LOS ANGELES FLIGHT DIARY

愛機ビーチクラフトボナンザで南カリフォルニアの空を駆ける日本人飛行機乗りの日記。

フライトログ:ビッグベアーレイクまで飛行機で家族旅行 第一話

2010-09-16 | Flight Log (機長)
この日はセネカIIを駆ってBig Bear Lakeに1泊旅行に行く事にしていた。母親が渡米中という事もあり、是非とも気ままな自家用機旅行というものを体験させてあげたかった。空港でのセキュリティーチェックも無し、荷物のスキャニングも無し、長いチェックインの列に並ぶことも無し、機内乗り込みを待つ列に並ぶ必要もなし。何より、決まった出発時刻も無く、気が向いた時に飛べるのが自家用機旅行の良いところ。

とりあえず家族でトーランス空港に向う。さっそくセネカIIの横に車を付け、トランク2個と大小のバッグを貨物室と後部座席に詰め込む。それからプリフライトチェックを行い、エンジンオイルを足し、皆で機体に乗り込んだ。ところが、左エンジンが始動しない。厳密に言えば、スターターが回らない。
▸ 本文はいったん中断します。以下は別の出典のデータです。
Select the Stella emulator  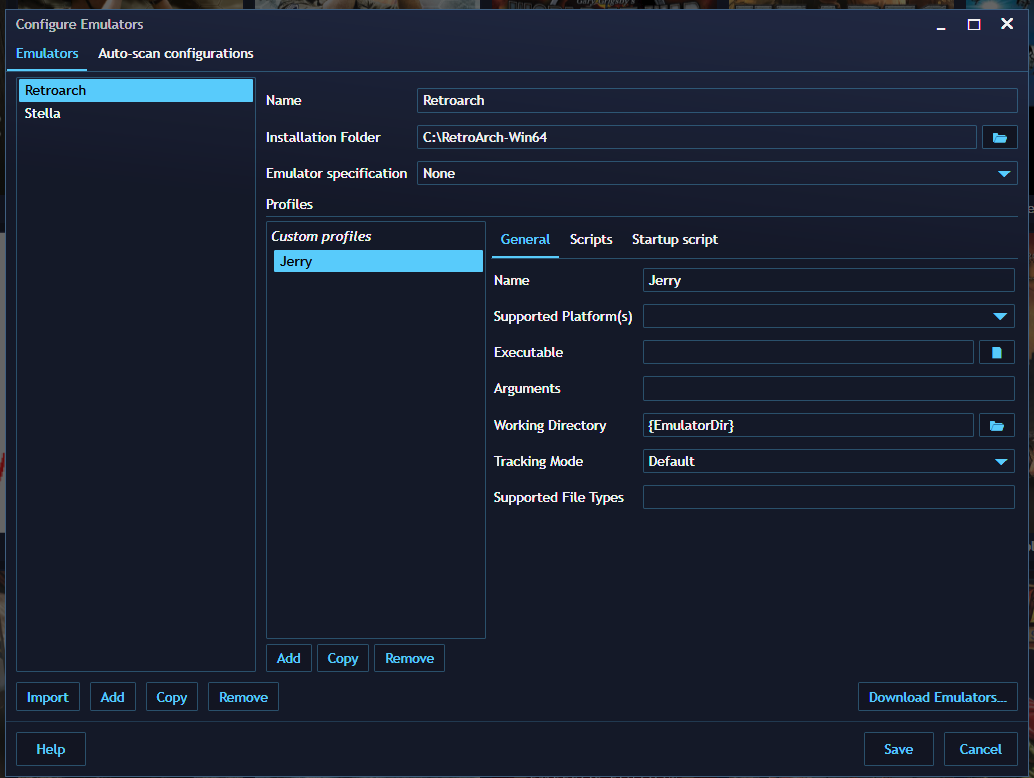42,113
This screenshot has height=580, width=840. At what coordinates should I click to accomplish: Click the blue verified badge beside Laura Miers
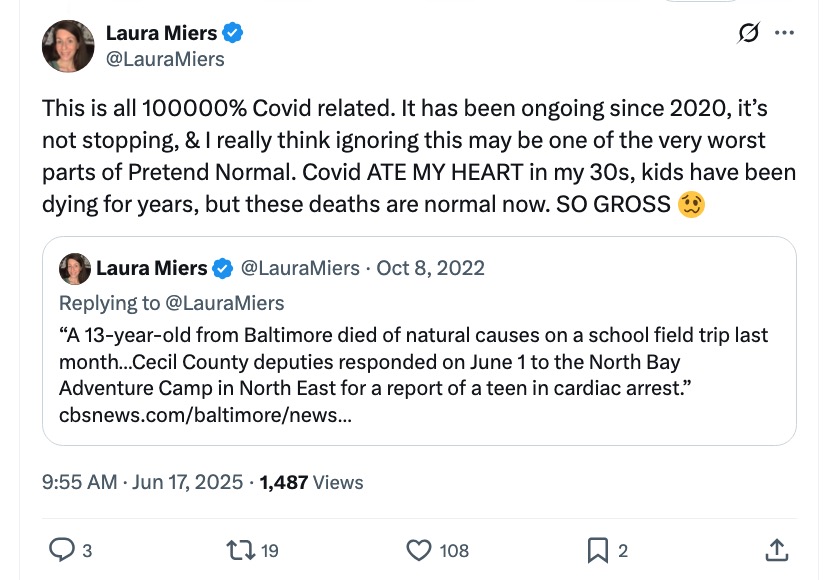point(233,33)
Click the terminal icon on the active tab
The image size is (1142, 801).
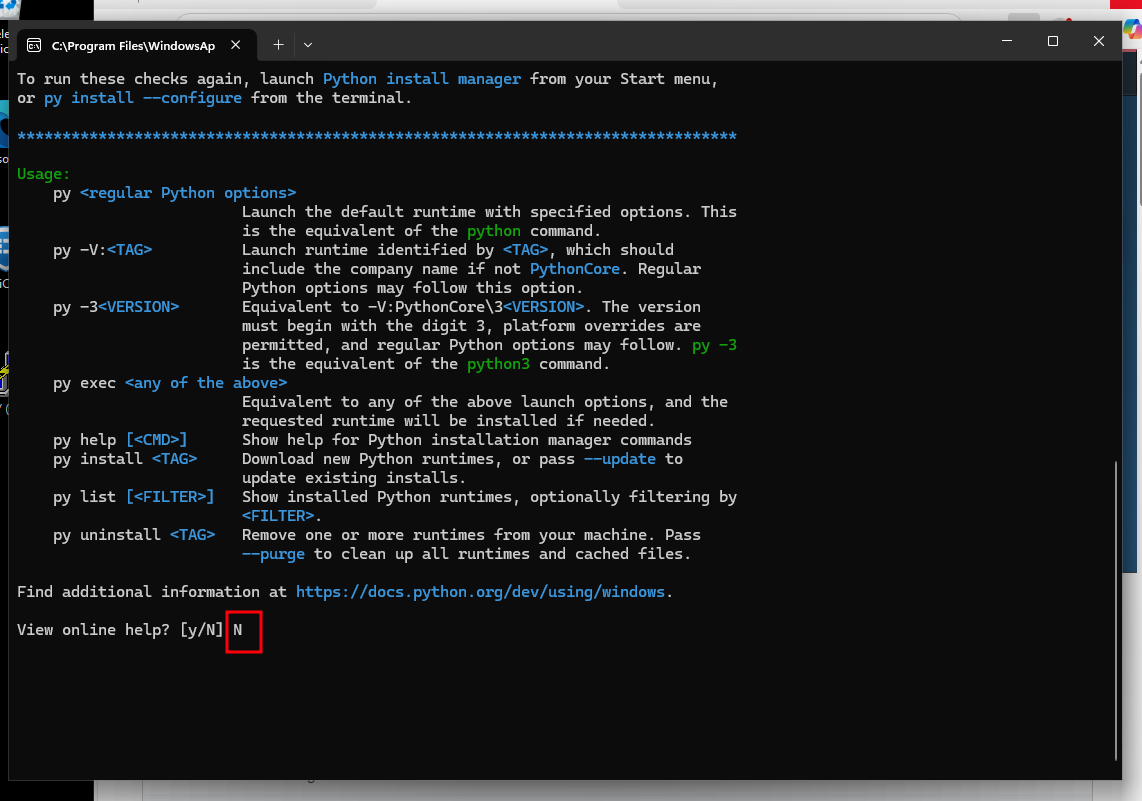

さっそく右エンジンを始動するが、これは問題ない。起電力が無いのか?と思いながら、一応POHに沿ってトラブルシューティングを行う。始動した方のエンジン(今回は右エンジン)を2000rpmにしてバッテリーを充電し、それからもう一方の始動を試みろというのがPOHに記載されている。さっそく書かれている通りにしたが、左エンジンのスターターが回らない。これは困った。すでにBig Bear Lakeの湖畔にあるコテージは予約してあるし、車で行くには時間がかかる。さっそく困った時に頼りになるR氏に電話したが、どうやらセスナ172を飛ばして訓練中飛行中のようだ。これはもう車で時間かけて行くしかないかなと思っていた所で、プリウスに乗ってR氏が搭乗。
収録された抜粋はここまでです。